SPENCER MICHELS: Not all Chinese are as sharply critical of US policy, including American-born Attorney Arnold Chin, a Vietnam vet, and a San Francisco community leader. Still, Chin understands those voices on the radio, and shares some of their concerns.

ARNOLD CHIN: There is a segment of our community that in many respects have not been able to voice their opinions. And this radio station allows them an opportunity to espouse their views, and their viewpoints are shared by many in the community, and many of them are new immigrants, and rightfully so. Their kindredness and closeness to the Motherland is very, very recent and very close. As the generations move along, there is a greater affinity toward the United States, and a understanding of the policies of the United States.

SPENCER MICHELS: Chinese-language newspapers, which reach up to half a million American homes, have heavily covered the issues involving Chinese. The two biggest are comprehensive papers, with ties to Asia. "Sing Tao" is based in Hong Kong, and claims 60,000 readers in the Bay area alone. The "World Journal" is based in Taiwan, and has a worldwide circulation of 2.8 million, including editions in Paris, Thailand, New York and Dallas.

SPENCER MICHELS: This is a local paper.

SPOKESMAN: This is a local paper.

SPENCER MICHELS: George Koo is a Silicon Valley businessman who reads the Chinese press.

GEORGE KOO: They obviously serve an important audience, which is the Chinese Americans. And, in fact, the store I bought mine from, in Mountain View, said ever since its bombing, she's been selling her paper out at about 2 o'clock in the afternoon instead of 5 or 6 o'clock.

SPENCER MICHELS: Koo and other readers say that even though the two papers have ties to opposing bases, Hong Kong and Taiwan, their editorial stances mostly coincide, especially on the embassy bombing.

GEORGE KOO: This is "Sing Tao." And the whole front section has to do with the bombing of the embassy. This says "Clinton publicly apologized."

SPENCER MICHELS: Do you get a feeling looking at this paper that its slant, that its position is completely different from an American newspaper?

GEORGE KOO: It's not so much slant as coverage. There's so much more coverage about this thing and so much more about the Chinese reaction.

SPENCER MICHELS: Does it have the point of view that the United States says this is an accident, that it says it emphatically, that it has apologized for it several times?

GEORGE KOO: Yes.

SPENCER MICHELS: Is that in here?

GEORGE KOO: Well, this article talks about how the State Department is busy working to repair the relationship, talks about it. The fact that Clinton called to apologize, it's portraying it. But it's also portraying the other side, you know, the response to it; what the Chinese are asking for, demand.

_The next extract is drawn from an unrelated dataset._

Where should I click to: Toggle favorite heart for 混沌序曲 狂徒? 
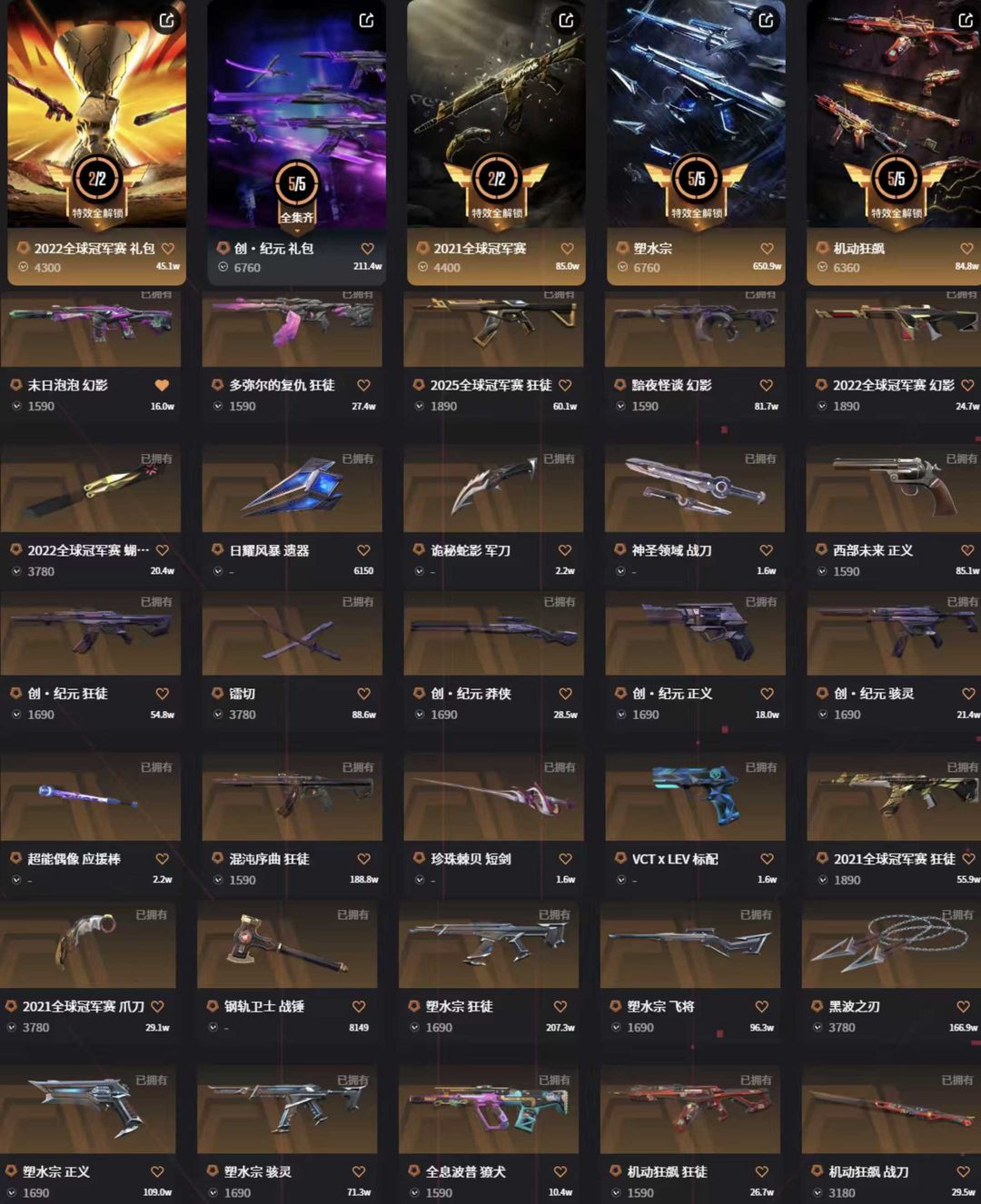coord(363,859)

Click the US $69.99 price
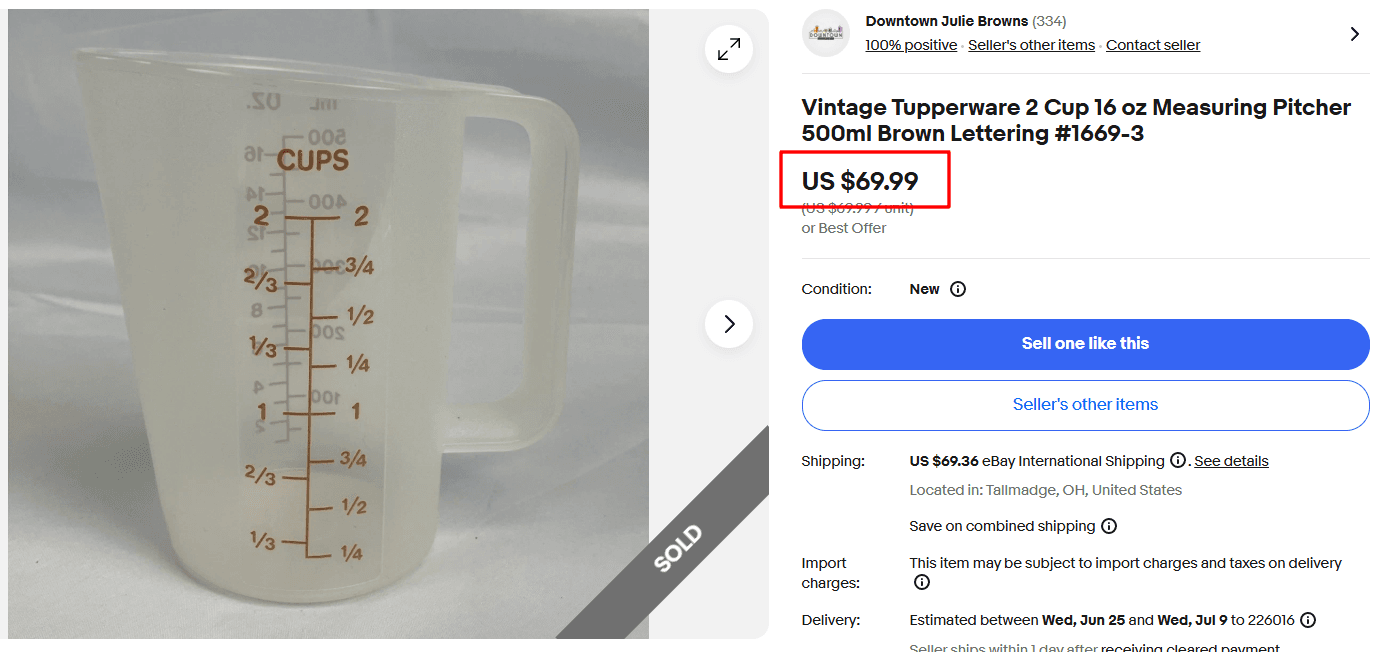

SPENCER MICHELS: Viewers of the "Cantonese Evening News," broadcast nightly in the Bay area, have been getting almost nothing but news about the Chinese embassy bombing. This newscast, which claims it reaches 86 percent of all Cantonese-speaking Chinese-Americans, featured nearly an hour of protests around the world, plus graphic pictures of the memorials for the slain Chinese, and comments by US Officials, national and local. At the newscast's end was a report on the alleged spying incident at Los Alamos involving a Chinese American scientist. Coverage of that issue, plus the embassy bombing and the hearings on Chinese campaign contributions to US Democrats, have prompted many Chinese Americans to complain that they have been demonized in the US media.

SPENCER MICHELS: I've heard some people use the term demonizing. That the Chinese people feel demonized. Do you feel that from what you hear on the radio?

JOSEPH LEUNG: Yes. I think that most callers feel that the US Government is now trying to, after the Cold War, they want to find another target. The target is China.

SPENCER MICHELS: Chinese living in America - two thirds of them born overseas -- may not be completely of one mind in their anger. But from reading their media, it's clear that members of the community, especially newcomers, feel distress.